EXCERPTED PASSAGE:
-- begin --

Emotion-LLaMA API Tutorial (English)

Complete guide to using the Emotion-LLaMA API in your applications.

🇨🇳 切换到中文


Table of Contents

  1. Environment Setup
    1. Requirements
    2. Installation
  2. Deploying the Client
    1. Start the API Server
  3. Using the API
    1. Method 1: Python Requests
      1. Code Example
      2. Response Format
    2. Method 2: cURL Command
      1. Linux
      2. Windows
    3. Method 3: FastAPI (Recommended for Production)
      1. Step 1: Install FastAPI
      2. Step 2: Create FastAPI Server
      3. Step 3: Start the FastAPI Server
      4. Step 4: Test the API
  4. API Endpoints
    1. Gradio API Endpoint
    2. FastAPI Endpoint
  5. Common Prompts
    1. Emotion Recognition
    2. Emotion Reasoning
    3. General Description
  6. Best Practices
    1. Video Path
    2. Prompt Engineering
    3. Error Handling
  7. Performance Considerations
    1. Response Time
    2. Concurrent Requests
    3. Optimization Tips
  8. Security Considerations
  9. Troubleshooting
    1. Common Issues
  10. Next Steps
  11. Support

Environment Setup

To run the Emotion-LLaMA API, you need to create a new Conda virtual environment with specific versions:

Requirements

  • Python: 3.10
  • Gradio: 4.44.1
  • Other dependencies: See requirements.txt

Installation

# Create new conda environment with Python 3.10
conda create -n llama_api python=3.10
conda activate llama_api

# Install Gradio 4.44.1
pip install gradio==4.44.1

# Install other dependencies
pip install -r requirements.txt

Deploying the Client

After updating Gradio to version 4.44.1, execute the app_EmotionLlamaClient.py script. This script simplifies the user interface, requiring only the absolute path of a local or server-based video file and a prompt to generate a response.

Start the API Server

python app_EmotionLlamaClient.py

In app_EmotionLlamaClient.py, the Gradio server is launched with:

iface.queue().launch(server_name="0.0.0.0", server_port=7889, share=False)

This sets the Gradio API to run on port 7889.

-- end --

[Element lookup records]
-- begin --

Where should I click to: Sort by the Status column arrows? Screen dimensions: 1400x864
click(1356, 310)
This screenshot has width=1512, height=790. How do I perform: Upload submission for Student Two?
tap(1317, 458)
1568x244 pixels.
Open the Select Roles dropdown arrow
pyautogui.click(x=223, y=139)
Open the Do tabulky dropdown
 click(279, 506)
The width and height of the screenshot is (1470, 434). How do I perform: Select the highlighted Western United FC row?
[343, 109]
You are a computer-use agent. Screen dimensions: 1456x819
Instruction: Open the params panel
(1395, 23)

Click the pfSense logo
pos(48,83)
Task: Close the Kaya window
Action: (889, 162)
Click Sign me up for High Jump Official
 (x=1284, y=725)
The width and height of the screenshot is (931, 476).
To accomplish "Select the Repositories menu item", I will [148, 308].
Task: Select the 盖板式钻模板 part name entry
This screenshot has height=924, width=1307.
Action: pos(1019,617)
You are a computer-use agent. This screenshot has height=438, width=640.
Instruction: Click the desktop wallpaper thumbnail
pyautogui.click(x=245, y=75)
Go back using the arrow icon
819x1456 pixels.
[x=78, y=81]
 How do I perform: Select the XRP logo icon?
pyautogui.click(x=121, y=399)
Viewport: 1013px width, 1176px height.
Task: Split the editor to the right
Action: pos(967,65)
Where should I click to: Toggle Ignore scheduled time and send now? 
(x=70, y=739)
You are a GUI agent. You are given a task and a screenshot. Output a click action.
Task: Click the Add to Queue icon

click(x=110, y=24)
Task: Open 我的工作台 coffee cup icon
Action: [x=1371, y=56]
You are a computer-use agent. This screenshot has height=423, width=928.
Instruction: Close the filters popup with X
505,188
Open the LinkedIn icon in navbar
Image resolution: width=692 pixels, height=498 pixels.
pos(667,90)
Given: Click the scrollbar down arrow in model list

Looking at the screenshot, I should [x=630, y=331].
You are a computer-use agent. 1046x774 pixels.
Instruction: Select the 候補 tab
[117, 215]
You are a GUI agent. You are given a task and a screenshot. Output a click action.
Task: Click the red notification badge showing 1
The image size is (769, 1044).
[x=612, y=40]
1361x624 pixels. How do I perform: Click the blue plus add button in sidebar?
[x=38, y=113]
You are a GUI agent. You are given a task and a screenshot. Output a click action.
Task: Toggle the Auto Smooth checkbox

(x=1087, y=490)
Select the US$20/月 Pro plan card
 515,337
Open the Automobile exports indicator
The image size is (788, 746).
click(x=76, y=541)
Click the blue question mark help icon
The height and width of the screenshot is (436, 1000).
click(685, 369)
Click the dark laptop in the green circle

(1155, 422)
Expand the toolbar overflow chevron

-- end --

AIM:
Translate the sentence "This sets the Gradio API to run on port 7889." from the API tutorial into Spanish.

ANSWER TO THIS PROBLEM:
Esto configura la API de Gradio para que se ejecute en el puerto 7889.